By 1998, I weighed almost 200 pounds; food had become a way to experience nurturing and safety. I smoked up to 1.5 packs of cigarettes a day to calm my anxiety and give me an excuse to escape social interactions when they grew too intimate. I engaged in risky sexual behavior to feel seen and valued. I binged on alcohol and drugs as a way to transcend the contempt I had for myself.
In 2002, I saw Madonna on TV speaking about her practice of Ashtanga yoga. I thought, “Yoga is easy. I could do that and maybe lose some weight.” But there was something just below the surface of that thought that was more vulnerable, and it said, “Maybe this will fix me.” In those early days of practice, a transformation began to take place. I was taught to focus on breath, be conscious of the sensations that arose in my body, accept myself where I was and ride the ebb and flow of my emotions as a curious and compassionate observer.
Although I wasn’t entirely aware of it at the time, I was growing into someone I would never have imagined myself to be.
Without conscious effort, the unhealthy coping strategies I had used to manage my trauma-related symptoms began to fall away. For the first time in years, I felt hope. I felt liberated and empowered. As I grew to know myself as a person who was committed, disciplined, strong, compassionate, flexible and adventurous on the mat, I also became that person out in the world. What trauma had taken away, yoga restored. The rumination, anxiety and desire to escape myself disappeared.

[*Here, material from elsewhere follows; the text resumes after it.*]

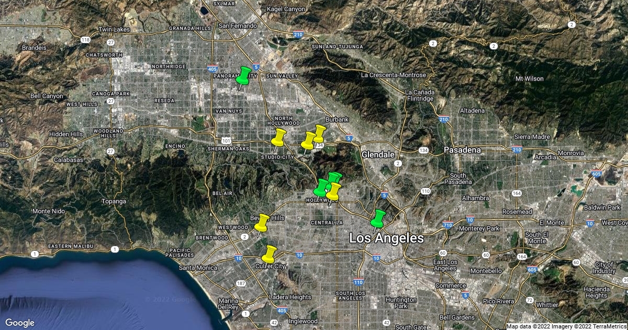Click the Mt Wilson label
The height and width of the screenshot is (330, 628).
(x=530, y=79)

Within this practice, I discovered healthy coping strategies.
I could breathe through anxiety instead of smoking. I could go more deeply into and accept the sensations in my body that changed with my emotions rather than try to numb them with drugs and alcohol. I could stay present and become an observer of emotions and thoughts as they arose, shifted and fell away. I could choose what was happening at every step along the way. I was in control of my body, from a place of compassion not punishment.
Into the Sunlight
In 2003, I took my first yoga teachers training. I was reluctant to even consider that I might teach yoga to others, but my terror at the prospect told me that I was probably going in the right direction.
I know now that, ultimately, I am at the source of my life. I get to create it anew every morning when I step onto the mat, and that is what I want to share with my students.
My goal is to create a safe space for survivors to safely explore the landscape of their own stories.
I envision a day when all trauma survivors can easily access compassionate yoga-based care that takes into consideration both body and mind. The work I do is my contribution to that vision, and this story is my motivation.
“We worked together back in 2008 when Lead with Love was called TIP. I remember looking at her one day while she was doing her teaching with feedback work and I said to myself, “this woman is important”. I still do that. I believe that she is changing the face of yoga and expanding our collective awareness of trauma and therapy. Love to you and all you do, Nicole. Thank-you.”